Although there’s nothing wrong with common practice of using web based games to run competitions via the internet, the practice of using branded games to run competitions based on highest score is increasingly popular. What seems like a great idea is in fact anything but, here’s why.
The problem with doing this is the ease with which players can hack scoreboards in order to win prizes on offer. And obviously, the better the prizes the more likely you are inviting hackers. This applies to all web based games, irrespective of technology used to implement them. Whether it’s a Flash game, HTML5 game or Unity game, it’s possible to use some or all of the following methods to cheat and win prizes.
High Score Script Send Hacking
All web based games use server side storage to store global scoreboards that are common to all players. This is accomplished by having the game call a remote server-side script. The game sends the player’s score data to the server-side script, which then processes and stores qualifying scores into a server-side data file or database.

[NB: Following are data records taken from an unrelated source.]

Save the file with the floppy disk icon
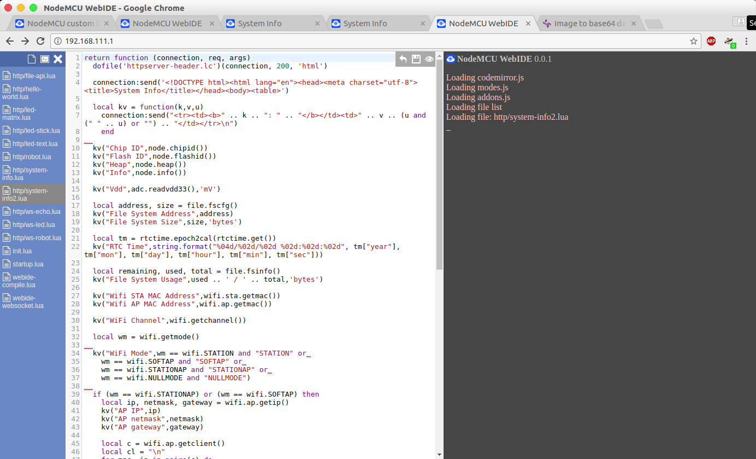pos(416,59)
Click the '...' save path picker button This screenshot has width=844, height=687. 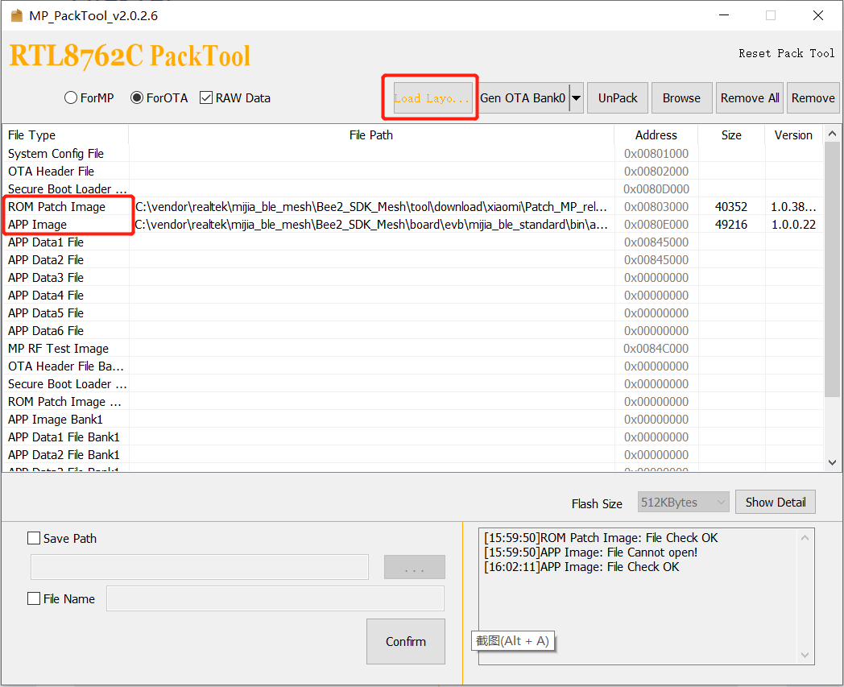[414, 566]
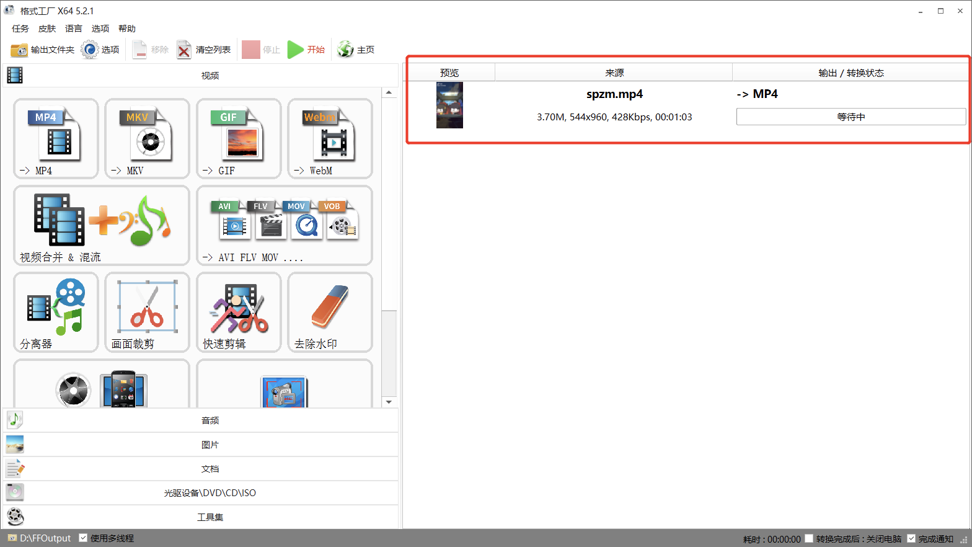Screen dimensions: 972x547
Task: Toggle the multithreading checkbox
Action: (x=83, y=538)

The problem with doing this is it’s easy for a player to intercept and change the data sent to the script. Or if they have the location of the scoreboard script they can fake the score submission, entirely independent of the game. This enables a player to add whatever score they want to the scoreboard.
Another extremely common method of cheating on web based games is to hack the score values in memory as the game is running. There are freely available programs designed to specifically do this. This makes it relatively easy for any player to locate and change current score values in memory as they play the game.
Hacking Timed Flash Games
This one is more specific to Flash games and means that it’s possible to manipulate games that score based on time achieved (e.g. fastest time wins) in order to win prizes. In order to explain how this works we need a bit of technical explanation.
There are two main ways that a developer may implement a game timer, which they choose will depend on the accuracy they need:
Tied into the main game loop
This is the least accurate method, with accuracy dependent on the game frame rate. E.g. a game running at 30 frames per second will allow a timer to be accurate to 1/30th of a second. This is fine for many types of games. Because the timer is locked into the game loop, if the game speeds up or slows down, the timer automatically speeds up or slows down accordingly. This method is preferable as it doesn’t allow for this method of cheating. However, where greater accuracy is required in a timed game (say you need accuracy to 100th of a second to differentiate player scores), another method is needed.
Tied into the computer’s internal clock
By using the internal clock of the player’s computer to power the game timer, a much greater degree of accuracy can be achieved. This can be necessary in fast paced racing games, for instance, where without this degree of accuracy there would be nothing to separate player’s scores.
The downside of doing it the second way is it makes the game timer independent of the main game loop and frame rate. So regardless of the speed the game runs at, the time is still locked to the same “real” time. This can open a game up to the possibility of cheating by manipulating the game frame rate. Software is readily available that allows the player to change the frame rate of a Flash game running on their computer. By using this, they can speed up a game, whilst having the game timer run at the same rate. This allows them to achieve any given game task much quicker relative to the game timer, hence being able to achieve a much better score than they would otherwise.
Combating Score Hacking
There are a number of ways experienced developers can help eliminate the chance of cheating to win prizes. In the case of script send hacking these can include checking submitted scores against a possible range (and throwing out impossible scores) and also using something called a cryptographic hash to verify that the score send came from the game itself. In the case of memory hacking, sensitive values, such as player scores, can be encrypted in memory to make it more difficult to locate the value to manipulate. None of these methods will make hacking impossible though, just deter casual hackers. If an experienced hacker wants to hack a game bad enough, they will.
When no prizes are at stake, hacking scoreboards really isn’t a problem. With no incentive to hack the game, players are far less likely to do so. Plus, there are limited security steps that can be taken to make it much more difficult for players to hack the scoreboard.
The problem comes when there are prizes at stake. The perception that it’s OK to run competitions in this way isn’t helped by the fact that clearly inexperienced developers are setting up these sorts of competitions on websites such as Facebook, only to have scoreboards hacked with unrealistic scores, in order to win the prizes. This doesn’t however mean you have to ditch the idea of a competition altogether.
There’s a simple solution. Run a free entry prize draw instead.
This gives you complete control of awarding prizes and entirely removes the incentive to hack, because the reward is no longer a guaranteed prize win. Overall, it’s a much safer solution that allows you to implement your competition without risking rendering it null and void by casual hackers.